Su tenacidad fue clave para que pudiera terminar la carrera y para que años después consiguiera el doctorado en Medicina. Pronto llegó a adquirir cierta notoriedad en la capital española gracias a su pericia con el bisturí. Un tardío, poco predecible y vertiginoso éxito profesional.

Su trabajo como cirujano corrió parejo a su morbosa afición por coleccionar todo tipo de extravagancias anatómicas.

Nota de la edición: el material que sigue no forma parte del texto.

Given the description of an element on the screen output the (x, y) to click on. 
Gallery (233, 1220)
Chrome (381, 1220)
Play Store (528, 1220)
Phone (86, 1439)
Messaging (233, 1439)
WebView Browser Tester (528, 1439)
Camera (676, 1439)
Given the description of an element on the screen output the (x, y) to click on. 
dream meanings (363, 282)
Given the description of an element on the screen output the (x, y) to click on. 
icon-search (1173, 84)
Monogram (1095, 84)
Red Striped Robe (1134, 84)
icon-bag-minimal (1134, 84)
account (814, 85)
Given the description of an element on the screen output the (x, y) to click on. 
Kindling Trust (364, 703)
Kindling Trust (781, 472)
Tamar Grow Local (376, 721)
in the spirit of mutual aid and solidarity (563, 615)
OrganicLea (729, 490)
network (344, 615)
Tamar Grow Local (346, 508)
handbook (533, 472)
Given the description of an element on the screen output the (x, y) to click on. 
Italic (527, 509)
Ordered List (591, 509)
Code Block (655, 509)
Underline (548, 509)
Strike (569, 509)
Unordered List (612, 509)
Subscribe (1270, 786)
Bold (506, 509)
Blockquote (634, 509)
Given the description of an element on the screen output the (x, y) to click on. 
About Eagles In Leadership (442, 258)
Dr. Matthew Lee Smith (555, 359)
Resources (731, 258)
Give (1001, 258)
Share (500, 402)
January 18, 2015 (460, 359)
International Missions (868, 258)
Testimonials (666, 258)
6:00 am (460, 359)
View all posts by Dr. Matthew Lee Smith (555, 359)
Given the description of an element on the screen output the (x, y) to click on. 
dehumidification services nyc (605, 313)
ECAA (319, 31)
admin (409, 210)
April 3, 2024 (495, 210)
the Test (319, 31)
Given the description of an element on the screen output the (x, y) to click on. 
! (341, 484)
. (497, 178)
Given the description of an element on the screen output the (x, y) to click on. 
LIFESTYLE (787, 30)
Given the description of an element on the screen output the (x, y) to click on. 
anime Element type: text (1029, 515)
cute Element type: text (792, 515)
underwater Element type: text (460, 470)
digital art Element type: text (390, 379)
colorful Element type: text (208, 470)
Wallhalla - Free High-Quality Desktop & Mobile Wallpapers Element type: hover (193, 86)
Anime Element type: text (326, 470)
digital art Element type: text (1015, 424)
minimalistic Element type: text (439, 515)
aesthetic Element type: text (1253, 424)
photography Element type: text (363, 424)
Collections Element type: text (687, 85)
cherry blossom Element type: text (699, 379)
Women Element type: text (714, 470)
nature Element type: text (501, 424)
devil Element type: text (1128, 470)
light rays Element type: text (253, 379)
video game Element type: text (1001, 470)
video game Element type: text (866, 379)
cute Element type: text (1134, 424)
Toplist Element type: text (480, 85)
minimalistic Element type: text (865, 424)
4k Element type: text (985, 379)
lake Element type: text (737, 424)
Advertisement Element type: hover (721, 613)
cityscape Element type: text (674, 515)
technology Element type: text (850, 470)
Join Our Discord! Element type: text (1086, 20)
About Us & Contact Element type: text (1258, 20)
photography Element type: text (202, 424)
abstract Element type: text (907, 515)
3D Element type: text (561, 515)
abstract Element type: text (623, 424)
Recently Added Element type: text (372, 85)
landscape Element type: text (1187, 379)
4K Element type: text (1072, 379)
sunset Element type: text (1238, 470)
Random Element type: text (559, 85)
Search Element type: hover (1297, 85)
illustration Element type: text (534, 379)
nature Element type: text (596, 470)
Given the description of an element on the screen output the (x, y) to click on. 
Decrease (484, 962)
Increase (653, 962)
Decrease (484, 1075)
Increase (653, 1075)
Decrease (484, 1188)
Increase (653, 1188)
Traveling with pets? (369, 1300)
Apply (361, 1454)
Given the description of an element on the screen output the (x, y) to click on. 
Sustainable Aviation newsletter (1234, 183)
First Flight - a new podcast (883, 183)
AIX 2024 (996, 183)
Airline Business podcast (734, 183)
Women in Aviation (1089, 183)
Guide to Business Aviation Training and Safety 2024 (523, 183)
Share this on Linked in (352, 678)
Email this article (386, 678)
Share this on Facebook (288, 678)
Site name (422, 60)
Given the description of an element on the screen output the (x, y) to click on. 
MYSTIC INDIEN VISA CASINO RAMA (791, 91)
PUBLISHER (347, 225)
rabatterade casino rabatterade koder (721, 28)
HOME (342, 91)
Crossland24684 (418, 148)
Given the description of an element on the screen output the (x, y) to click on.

Las imparables ampliaciones de su colección antropológica provocaron una situación agobiante en el domicilio familiar hasta el punto de verse obligado a mudarse.

El doctor Velasco se trasladó al número 90 –actualmente 92- de la calle Atocha, llevando consigo tanto su colección anatómica como sus pertenencias. El museo no tardó en adquirir cierto renombre y por allí pasaron algunos de los personajes más influyentes del momento, entre ellos el mismísimo rey Amadeo de Saboya.

Un gigante en una vitrina
En 1872 el museo se volvió a quedar pequeño y fue entonces cuando el doctor Velasco decidió enaltecer su colección en un palacio-museo, un proyecto con un coste aproximado de un millón de reales, una cifra demasiado elevada y que obligaba a solicitar ayuda estatal.

A pesar de la falta de respuesta por parte de la administración el cirujano continuó con su empeño y tan solo tres años después el nuevo espacio museístico fue inaugurado por el rey Alfonso XII. Fue el nacimiento de lo que actualmente conocemos como Museo Nacional de Antropología.

En sus comienzos fue un valioso gabinete de curiosidades, integrado por objetos pertenecientes a los tres reinos de la naturaleza, por objetos etnográficos y por muestras teratológicas, una colección que colocó a nuestro país en la vanguardia europea.

Entre las joyas actuales de la colección del Museo Antropológico se encuentra un gigante extremeño -Agustín Luengo Capilla-, el español más alto de la historia con sus 235 cm. La leyenda cuenta que vendió en vida su cadáver a Pedro González Velasco a cambio de recibir 2,5 pesetas diarias mientras viviese.

Una quimera tan atractiva como irreal, puesto que no existe documentación que permita acreditar esta transacción, de lo que sí existe constancia es que Agustín nació en Puebla de Alcocer (Badajoz) y que el rey Alfonso XII lo recibió en audiencia. Es posible, pero incluso de esto tampoco disponemos de seguridad argumental, que el soberano le regalase un par de botas que equivalen al número 52. A partir de ahí la historia del gigante se adormece en la noche de los tiempos para volver a recuperar la luz en 1992.